# [SUPPLIED ENTRIES]

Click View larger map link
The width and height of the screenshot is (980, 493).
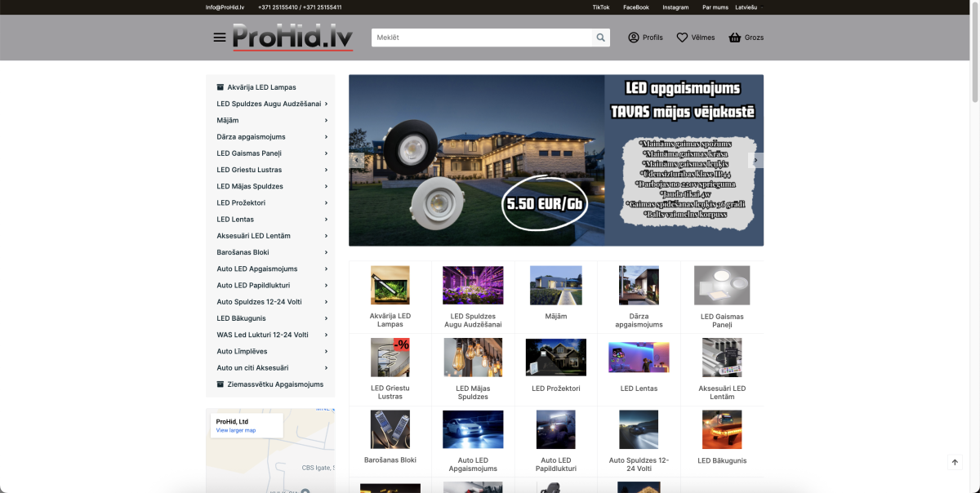(235, 430)
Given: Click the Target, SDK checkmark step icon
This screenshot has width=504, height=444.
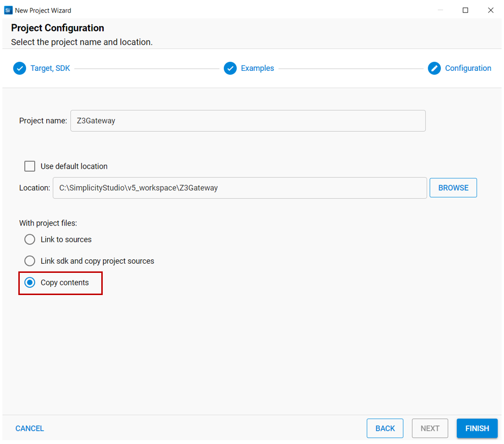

# [WHAT TO PRODUCE]
Across the material, report every line that has the word "Click".

# [WRITTEN RESPONSE]
Click View larger map link
Given: Click the Target, SDK checkmark step icon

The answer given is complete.